僅かな空白が耐え切れず、玄関から外に飛び出した。階段を駆け下りて道路の反対側を見やると、絢斗が律儀に赤信号を待っている。
「奈々ちゃん!?」
道路を挟んで彼の真ん前まで歩いていけば、さすがの絢斗も私に気が付いた。信号が変わった瞬間、慌てた様子でこちらに向かって走ってくる。

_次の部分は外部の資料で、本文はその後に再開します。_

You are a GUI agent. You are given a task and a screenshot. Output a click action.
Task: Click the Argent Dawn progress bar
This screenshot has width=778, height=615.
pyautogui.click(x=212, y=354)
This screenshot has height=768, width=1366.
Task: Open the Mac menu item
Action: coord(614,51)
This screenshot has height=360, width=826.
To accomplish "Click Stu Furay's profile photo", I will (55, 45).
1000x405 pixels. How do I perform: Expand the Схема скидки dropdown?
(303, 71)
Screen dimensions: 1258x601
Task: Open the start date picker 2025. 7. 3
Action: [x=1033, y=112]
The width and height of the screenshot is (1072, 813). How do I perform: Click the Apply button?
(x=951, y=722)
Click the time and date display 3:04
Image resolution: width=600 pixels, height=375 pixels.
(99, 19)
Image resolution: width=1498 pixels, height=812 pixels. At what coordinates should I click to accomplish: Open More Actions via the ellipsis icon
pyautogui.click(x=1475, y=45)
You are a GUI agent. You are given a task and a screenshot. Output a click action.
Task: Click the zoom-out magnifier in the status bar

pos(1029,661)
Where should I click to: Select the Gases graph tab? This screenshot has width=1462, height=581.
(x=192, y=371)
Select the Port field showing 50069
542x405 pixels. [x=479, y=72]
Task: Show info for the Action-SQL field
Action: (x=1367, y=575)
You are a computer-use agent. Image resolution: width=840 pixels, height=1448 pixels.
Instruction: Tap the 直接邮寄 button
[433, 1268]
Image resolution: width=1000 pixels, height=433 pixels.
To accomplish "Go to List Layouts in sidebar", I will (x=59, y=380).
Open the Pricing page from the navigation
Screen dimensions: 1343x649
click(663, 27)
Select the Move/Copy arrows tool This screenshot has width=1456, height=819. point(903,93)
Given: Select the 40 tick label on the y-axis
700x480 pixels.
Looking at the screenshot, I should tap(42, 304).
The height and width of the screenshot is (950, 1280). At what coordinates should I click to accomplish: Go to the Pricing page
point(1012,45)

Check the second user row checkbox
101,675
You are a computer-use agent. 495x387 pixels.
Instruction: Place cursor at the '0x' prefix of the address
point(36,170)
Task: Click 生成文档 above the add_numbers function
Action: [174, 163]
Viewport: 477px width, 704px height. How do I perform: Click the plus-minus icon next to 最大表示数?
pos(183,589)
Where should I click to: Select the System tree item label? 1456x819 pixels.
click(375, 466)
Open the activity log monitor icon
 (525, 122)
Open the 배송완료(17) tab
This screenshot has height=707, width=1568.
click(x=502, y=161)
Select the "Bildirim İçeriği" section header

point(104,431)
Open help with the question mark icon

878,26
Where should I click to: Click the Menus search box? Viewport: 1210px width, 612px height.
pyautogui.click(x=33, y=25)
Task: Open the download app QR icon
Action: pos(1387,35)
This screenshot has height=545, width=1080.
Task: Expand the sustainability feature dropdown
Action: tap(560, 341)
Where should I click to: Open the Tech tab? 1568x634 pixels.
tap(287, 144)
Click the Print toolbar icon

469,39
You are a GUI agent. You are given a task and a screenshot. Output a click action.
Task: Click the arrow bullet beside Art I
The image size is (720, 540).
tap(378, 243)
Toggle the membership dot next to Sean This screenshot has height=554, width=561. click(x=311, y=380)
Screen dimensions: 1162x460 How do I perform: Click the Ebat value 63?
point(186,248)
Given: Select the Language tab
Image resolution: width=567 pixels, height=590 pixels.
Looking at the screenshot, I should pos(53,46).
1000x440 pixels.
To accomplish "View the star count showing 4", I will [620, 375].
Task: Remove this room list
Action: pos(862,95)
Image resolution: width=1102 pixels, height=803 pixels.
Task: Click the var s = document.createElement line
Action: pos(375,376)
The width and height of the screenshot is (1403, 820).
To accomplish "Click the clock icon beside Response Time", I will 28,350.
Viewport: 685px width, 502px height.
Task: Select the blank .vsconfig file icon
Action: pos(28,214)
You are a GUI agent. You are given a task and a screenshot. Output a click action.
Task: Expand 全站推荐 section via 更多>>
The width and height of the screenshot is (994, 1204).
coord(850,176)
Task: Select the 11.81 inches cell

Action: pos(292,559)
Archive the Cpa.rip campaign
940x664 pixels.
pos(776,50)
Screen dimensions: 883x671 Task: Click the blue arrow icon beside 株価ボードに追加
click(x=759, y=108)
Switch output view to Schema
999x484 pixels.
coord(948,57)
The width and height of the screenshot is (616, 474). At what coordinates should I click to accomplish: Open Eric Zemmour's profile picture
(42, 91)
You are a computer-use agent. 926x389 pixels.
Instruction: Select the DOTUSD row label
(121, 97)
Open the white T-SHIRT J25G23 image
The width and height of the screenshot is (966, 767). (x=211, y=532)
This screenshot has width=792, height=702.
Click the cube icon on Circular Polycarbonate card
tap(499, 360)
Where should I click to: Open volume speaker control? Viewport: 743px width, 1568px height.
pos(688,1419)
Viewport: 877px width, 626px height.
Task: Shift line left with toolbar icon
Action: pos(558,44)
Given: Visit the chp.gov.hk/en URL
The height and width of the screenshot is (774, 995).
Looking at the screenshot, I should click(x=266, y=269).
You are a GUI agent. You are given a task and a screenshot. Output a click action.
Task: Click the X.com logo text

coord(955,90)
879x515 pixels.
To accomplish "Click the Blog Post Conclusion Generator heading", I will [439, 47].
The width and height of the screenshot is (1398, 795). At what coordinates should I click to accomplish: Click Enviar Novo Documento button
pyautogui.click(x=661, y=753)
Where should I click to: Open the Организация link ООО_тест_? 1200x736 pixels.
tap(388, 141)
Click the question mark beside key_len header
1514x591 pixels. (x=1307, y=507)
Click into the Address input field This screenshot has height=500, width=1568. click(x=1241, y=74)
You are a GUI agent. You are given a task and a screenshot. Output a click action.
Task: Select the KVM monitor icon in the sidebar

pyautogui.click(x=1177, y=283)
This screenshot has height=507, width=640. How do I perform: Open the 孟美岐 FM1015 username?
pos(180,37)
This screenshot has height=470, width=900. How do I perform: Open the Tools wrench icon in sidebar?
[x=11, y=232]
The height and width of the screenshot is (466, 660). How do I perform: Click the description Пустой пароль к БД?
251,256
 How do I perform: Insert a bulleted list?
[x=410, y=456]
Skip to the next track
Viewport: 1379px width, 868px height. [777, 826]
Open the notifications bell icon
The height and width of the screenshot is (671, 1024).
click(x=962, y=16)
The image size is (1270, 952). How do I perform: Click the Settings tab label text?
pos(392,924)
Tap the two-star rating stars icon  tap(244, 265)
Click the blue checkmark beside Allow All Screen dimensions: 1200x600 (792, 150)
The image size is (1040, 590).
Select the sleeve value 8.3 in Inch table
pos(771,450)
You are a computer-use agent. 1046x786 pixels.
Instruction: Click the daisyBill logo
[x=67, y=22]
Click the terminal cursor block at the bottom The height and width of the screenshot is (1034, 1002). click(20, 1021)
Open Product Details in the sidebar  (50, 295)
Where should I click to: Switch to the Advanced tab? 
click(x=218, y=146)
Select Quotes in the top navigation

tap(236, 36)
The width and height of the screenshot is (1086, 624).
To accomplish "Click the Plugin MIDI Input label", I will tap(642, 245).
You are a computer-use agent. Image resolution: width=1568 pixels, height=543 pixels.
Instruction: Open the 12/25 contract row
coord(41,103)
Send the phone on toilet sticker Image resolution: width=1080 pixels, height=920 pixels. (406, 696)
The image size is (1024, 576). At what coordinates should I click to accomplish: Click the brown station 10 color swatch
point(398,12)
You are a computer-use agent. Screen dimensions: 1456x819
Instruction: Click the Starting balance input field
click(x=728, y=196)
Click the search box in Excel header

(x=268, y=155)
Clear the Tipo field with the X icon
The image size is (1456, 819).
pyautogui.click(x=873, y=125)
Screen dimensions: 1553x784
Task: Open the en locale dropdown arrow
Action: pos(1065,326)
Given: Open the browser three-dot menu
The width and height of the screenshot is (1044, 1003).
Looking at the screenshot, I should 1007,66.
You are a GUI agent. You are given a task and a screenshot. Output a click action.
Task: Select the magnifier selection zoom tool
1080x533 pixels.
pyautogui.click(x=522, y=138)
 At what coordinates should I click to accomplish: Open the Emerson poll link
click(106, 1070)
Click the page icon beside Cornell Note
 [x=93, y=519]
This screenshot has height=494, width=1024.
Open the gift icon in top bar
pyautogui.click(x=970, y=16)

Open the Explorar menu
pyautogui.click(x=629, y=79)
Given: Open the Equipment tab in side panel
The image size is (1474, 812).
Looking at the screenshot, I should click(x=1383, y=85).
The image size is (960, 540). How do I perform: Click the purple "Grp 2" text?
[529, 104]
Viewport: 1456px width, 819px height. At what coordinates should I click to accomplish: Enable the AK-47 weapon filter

「待っててって言ったのに! こんな時間に一人でいたら危ないよ!」
「家の前だから大丈夫」
「そんなの分かんないじゃん!」
真剣に注意してきたかと思えば、絢斗はすぐに黙り込んだ。私の顔をじっと見つめて一歩詰めてくる。
「……どうし、」
たの、と、弱々しい声で付け足す羽目になった。絢斗の両腕が、私の肩を抱いたから。
「絢斗」
抱き締める、よりも、抱きつく、が適切かもしれない。そういった力加減で、温度で、彼はいま私を手繰り寄せていた。
「絢斗、どうしたの」
気持ちが高ぶったわけでも、嬉しかったわけでもないのは分かる。
触れてきた人の感情を察することなんて、今までいくらでも、本当にいくらでもあったのだ。それを知ったところで虚しくなるだけだけれど。